Getting back mid-week has been a shock to my system but I am extremely pleased to let you know that I haven't had any pedestrian rage or salaryman stabbing fantasies yet! I'm sure my post-trip orgasmic glow will wear off in less than a week and I will be back to my healthy bitchy public self. But for now, I am bouncing down the street in the mornings to Rihanna's Disturbia and marvelling at how undisturbed I actually am. I'm still not entirely sure what I want to do in the next couple years (I had secretly hoped my parents would hold these elusive answers) but I feel refreshed and ready for at least another six months on the island before a break.

Despite my well-documented aversion to handing out omiyage, I went ahead with the proverbial shooting of one's own foot and bought some fragrant creme-packed maple cookies for my bitches at the office. I even brought my Secretary and Sunshine an ugly-cute Olympic stuffed animal keychain each in order to encourage better international relations over the quad partition. I figured that if that fails, at least I have something to stuff into their mouths when they are chattering at a fever pitch during lunch while I am trying to work.

I went through the same pattern of pass-the-omiyage procrastination that I do every time, where I try to coax myself into eating most of the omiyage myself so that I don't have to give it to many Secretaries. I ate the two or three broken cookies but couldn't rationalize any more. Then I cleaned my desk, wallet and purse, watered and toileted myself and stared at my calendar for a while before strategizing and pinpointing the targets of my omiyage blitz. Read: Secretaries I think are nice. The two sitting next to me are not all that bad but when the devil from down the hall comes by at lunch all conversation hell breaks loose. Devil is definitely not getting a taste of the sweet maple nectar.

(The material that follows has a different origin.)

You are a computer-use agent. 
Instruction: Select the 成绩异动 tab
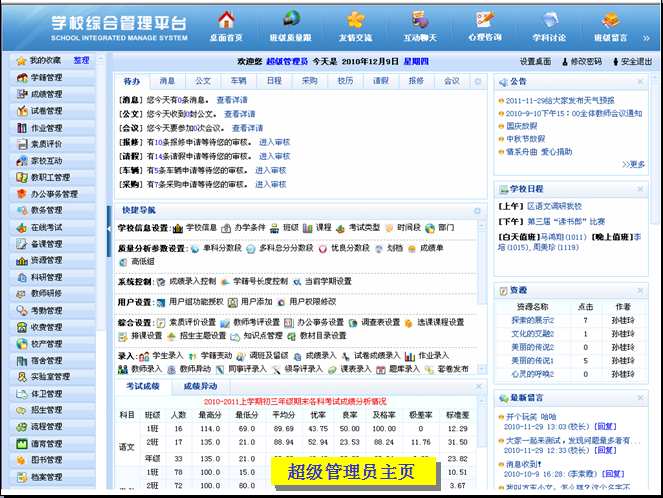point(199,386)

I don't know what it is about passing out omiyage that causes me to sweat, quite literally, but props to Japanese societal pressures, they have most definitely taken effect. I even found myself blushing (or was it flushing?) while making small talk with each Secretary, causing me to wonder if I was going through puberty or perhaps menopause, both stages I had previously thought myself quite far from. When I got back to my desk I felt like the office heating had been turned up to a million degrees and taking off my cardigan barely offered any respite. Thank the sweet lord my omiyage quota has been filled for at least half a year and maybe, just maybe, the cookie-munching Secretaries will pass along a kind word about me to someone.